ABOUT THIS EXERCISE » Write the data below out exactly as it stands. Do not include the pictures.

Data items »

- - - - -

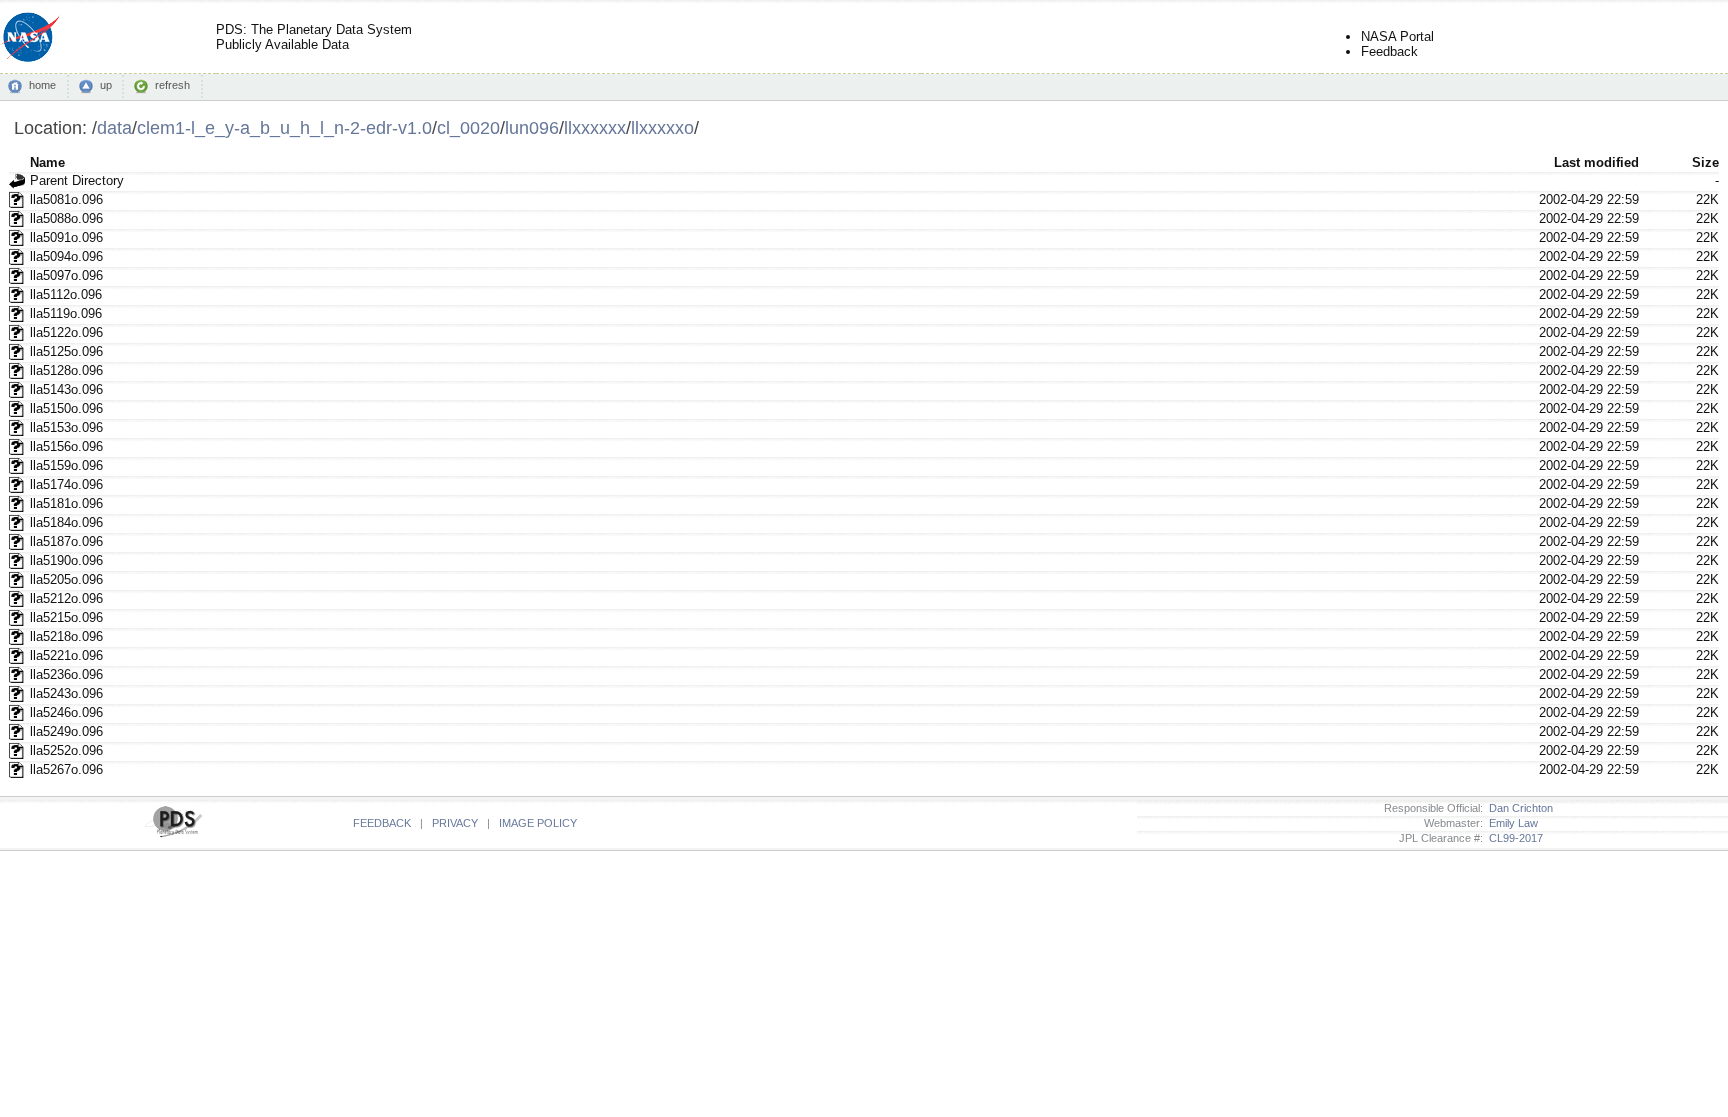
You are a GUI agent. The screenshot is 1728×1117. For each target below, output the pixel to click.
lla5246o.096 (66, 712)
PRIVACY (455, 823)
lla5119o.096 (66, 313)
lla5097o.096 (66, 275)
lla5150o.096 (66, 408)
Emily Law (1510, 823)
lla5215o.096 (66, 617)
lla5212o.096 (66, 598)
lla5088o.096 (66, 218)
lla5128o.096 (66, 370)
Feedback (1389, 51)
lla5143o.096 (66, 389)
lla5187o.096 (66, 541)
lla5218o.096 (66, 636)
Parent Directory (77, 180)
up (106, 85)
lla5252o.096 (66, 750)
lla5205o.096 (66, 579)
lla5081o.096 (66, 199)
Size (1705, 162)
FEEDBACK (382, 823)
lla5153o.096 (66, 427)
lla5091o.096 (66, 237)
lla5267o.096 (66, 769)
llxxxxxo (662, 127)
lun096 (532, 127)
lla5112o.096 (66, 294)
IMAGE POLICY (538, 823)
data (114, 127)
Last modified (1596, 162)
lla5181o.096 (66, 503)
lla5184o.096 (66, 522)
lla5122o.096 (66, 332)
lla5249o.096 (66, 731)
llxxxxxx (595, 127)
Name (47, 162)
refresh (172, 85)
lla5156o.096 (66, 446)
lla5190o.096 (66, 560)
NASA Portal (1397, 36)
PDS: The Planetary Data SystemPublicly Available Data (314, 37)
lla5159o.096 (66, 465)
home (42, 85)
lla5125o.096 (66, 351)
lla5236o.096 (66, 674)
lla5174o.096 (66, 484)
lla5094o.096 (66, 256)
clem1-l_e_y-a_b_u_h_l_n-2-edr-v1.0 (284, 127)
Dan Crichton (1518, 808)
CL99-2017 (1513, 838)
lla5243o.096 (66, 693)
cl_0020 (468, 127)
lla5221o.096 (66, 655)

- - - - -

ANSWER TO THIS TASK »
You are a GUI agent. The screenshot is 1728×1117. For each target below, output the pixel to click.
lla5246o.096 (66, 712)
PRIVACY (455, 823)
lla5119o.096 (66, 313)
lla5097o.096 (66, 275)
lla5150o.096 (66, 408)
Emily Law (1510, 823)
lla5215o.096 (66, 617)
lla5212o.096 (66, 598)
lla5088o.096 (66, 218)
lla5128o.096 (66, 370)
Feedback (1389, 51)
lla5143o.096 (66, 389)
lla5187o.096 (66, 541)
lla5218o.096 (66, 636)
Parent Directory (77, 180)
up (106, 85)
lla5252o.096 (66, 750)
lla5205o.096 (66, 579)
lla5081o.096 (66, 199)
Size (1705, 162)
FEEDBACK (382, 823)
lla5153o.096 (66, 427)
lla5091o.096 (66, 237)
lla5267o.096 (66, 769)
llxxxxxo (662, 127)
lun096 (532, 127)
lla5112o.096 (66, 294)
IMAGE POLICY (538, 823)
data (114, 127)
Last modified (1596, 162)
lla5181o.096 (66, 503)
lla5184o.096 (66, 522)
lla5122o.096 (66, 332)
lla5249o.096 (66, 731)
llxxxxxx (595, 127)
Name (47, 162)
refresh (172, 85)
lla5156o.096 (66, 446)
lla5190o.096 (66, 560)
NASA Portal (1397, 36)
PDS: The Planetary Data SystemPublicly Available Data (314, 37)
lla5159o.096 (66, 465)
home (42, 85)
lla5125o.096 (66, 351)
lla5236o.096 (66, 674)
lla5174o.096 (66, 484)
lla5094o.096 (66, 256)
clem1-l_e_y-a_b_u_h_l_n-2-edr-v1.0 (284, 127)
Dan Crichton (1518, 808)
CL99-2017 (1513, 838)
lla5243o.096 (66, 693)
cl_0020 (468, 127)
lla5221o.096 (66, 655)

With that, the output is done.